__WHAT TO PRODUCE__. Write out the lines of the material below as a numbered list, skipping blank lines and leaving out the pictures.

Records from a pointing dataset:
****************************************

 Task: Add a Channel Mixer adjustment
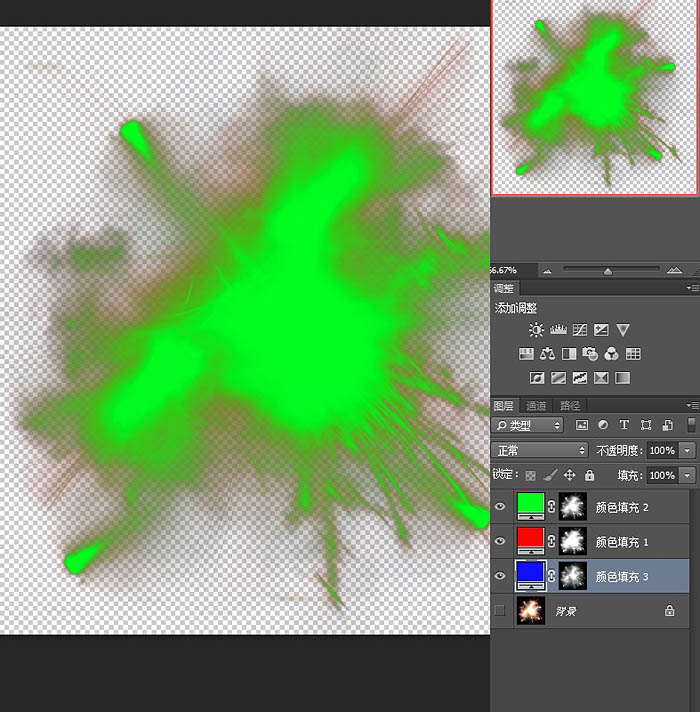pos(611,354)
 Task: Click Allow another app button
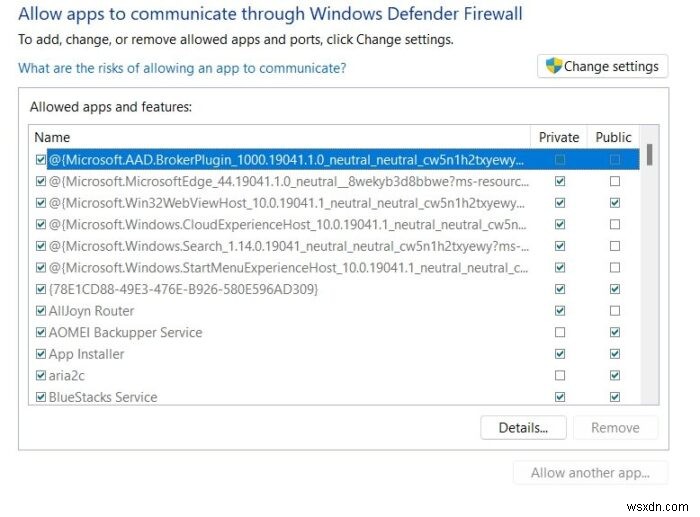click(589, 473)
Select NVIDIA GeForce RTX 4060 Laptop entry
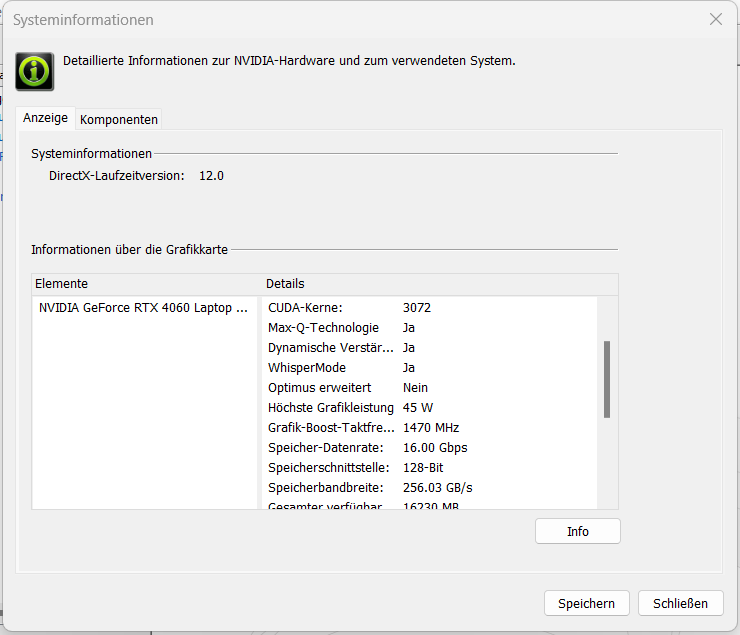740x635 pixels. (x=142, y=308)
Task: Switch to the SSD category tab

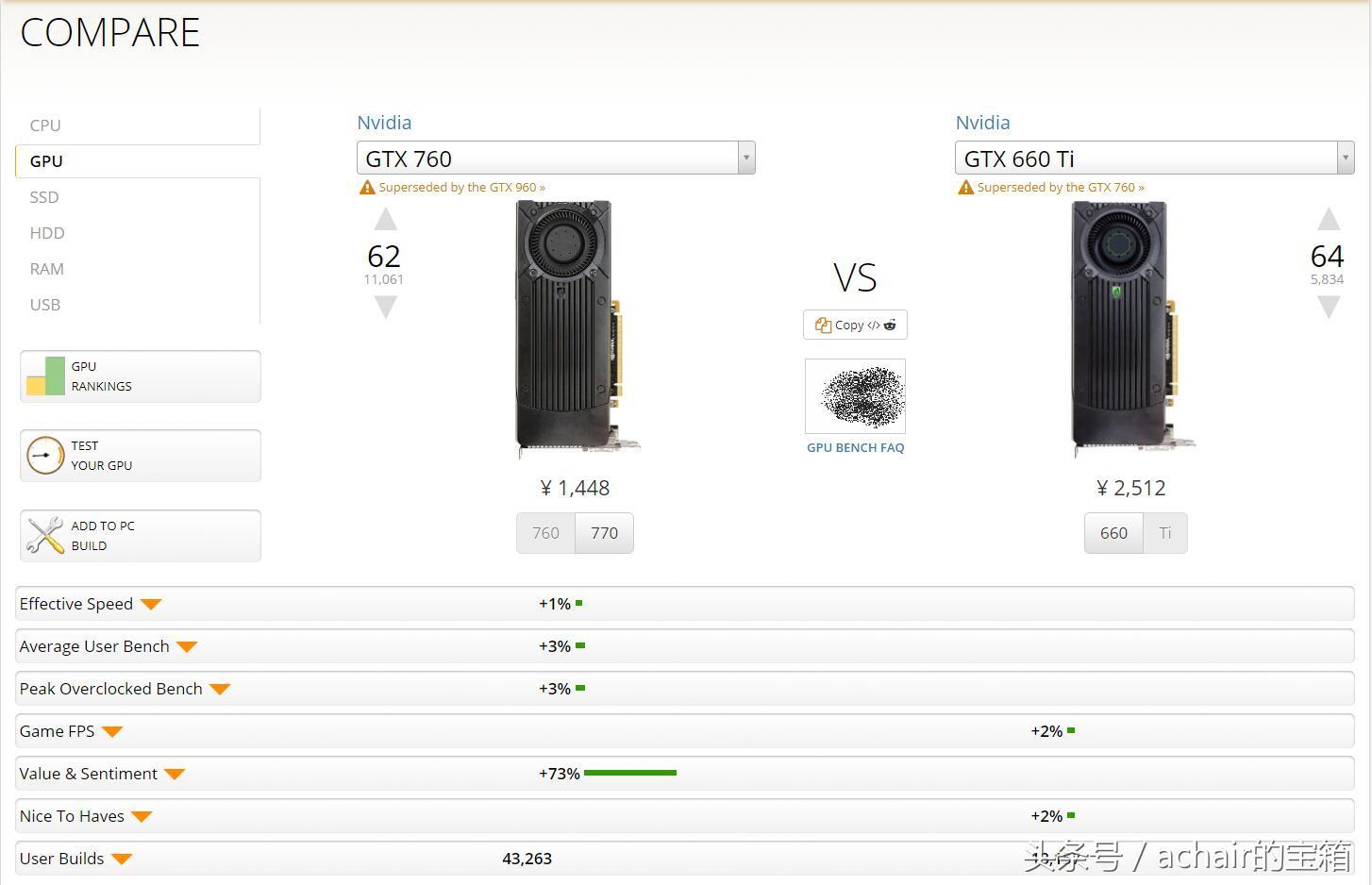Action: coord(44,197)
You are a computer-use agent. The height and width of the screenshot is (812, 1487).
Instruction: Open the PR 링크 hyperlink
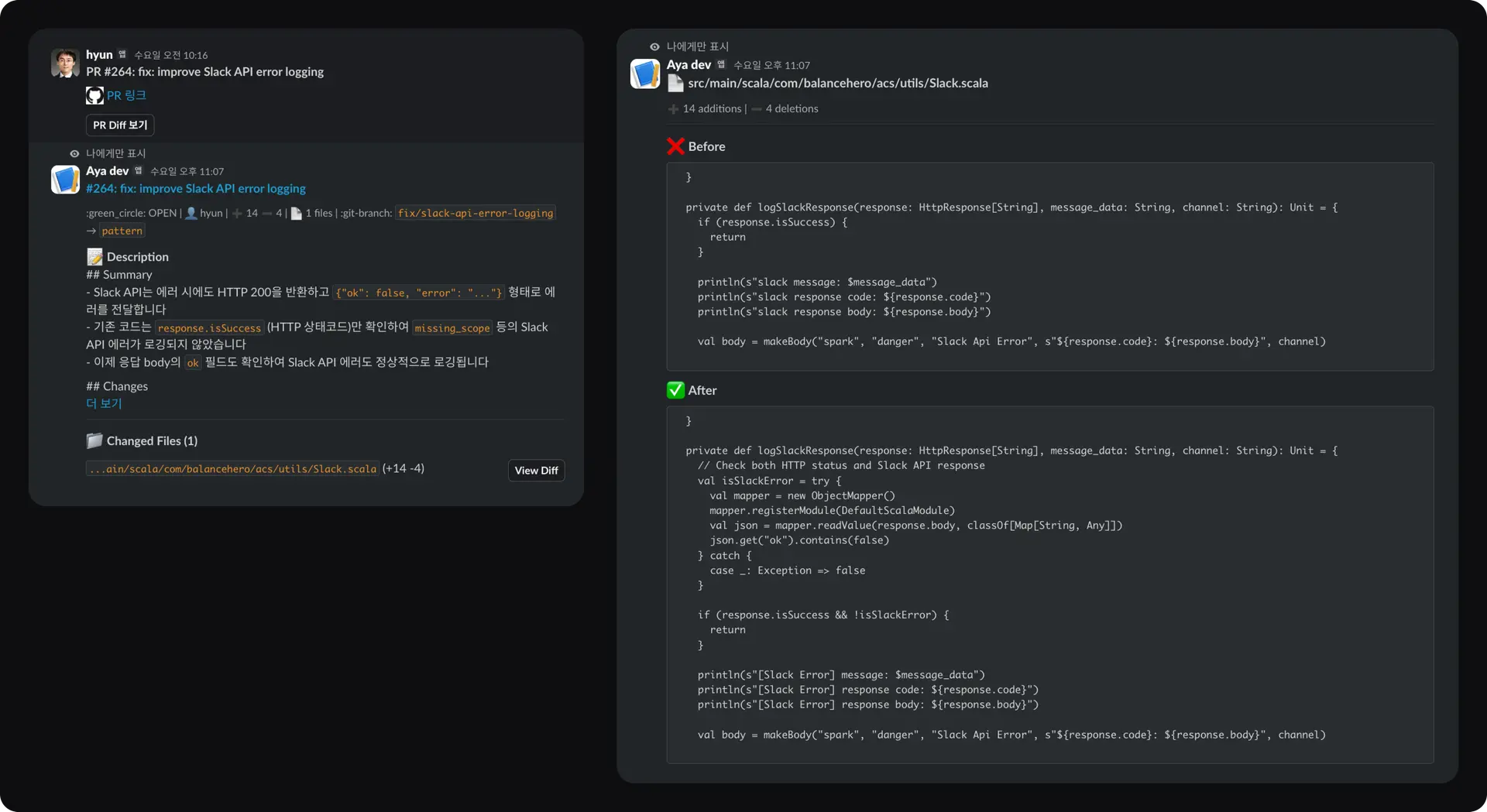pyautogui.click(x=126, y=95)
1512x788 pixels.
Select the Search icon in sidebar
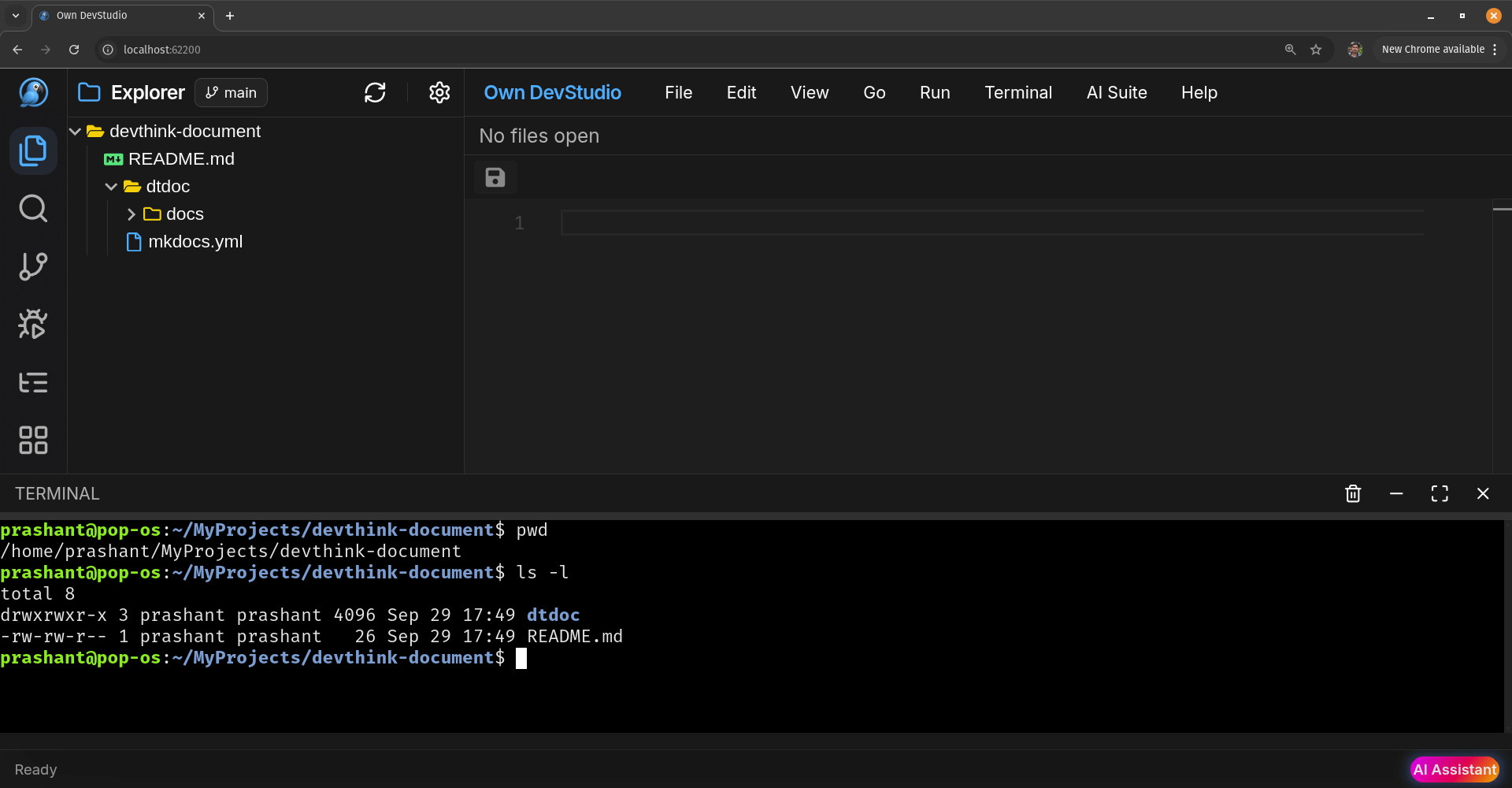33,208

****************************************

__FINISHED TASK__.
1.  Task: Add a Channel Mixer adjustment
2. pos(611,354)
3.  Task: Click Allow another app button
4. click(589, 473)
5. Select NVIDIA GeForce RTX 4060 Laptop entry
6. 740x635 pixels. (x=142, y=308)
7. Task: Switch to the SSD category tab
8. Action: coord(44,197)
9. You are a computer-use agent. The height and width of the screenshot is (812, 1487).
10. Instruction: Open the PR 링크 hyperlink
11. pyautogui.click(x=126, y=95)
12. 1512x788 pixels.
13. Select the Search icon in sidebar
14. 33,208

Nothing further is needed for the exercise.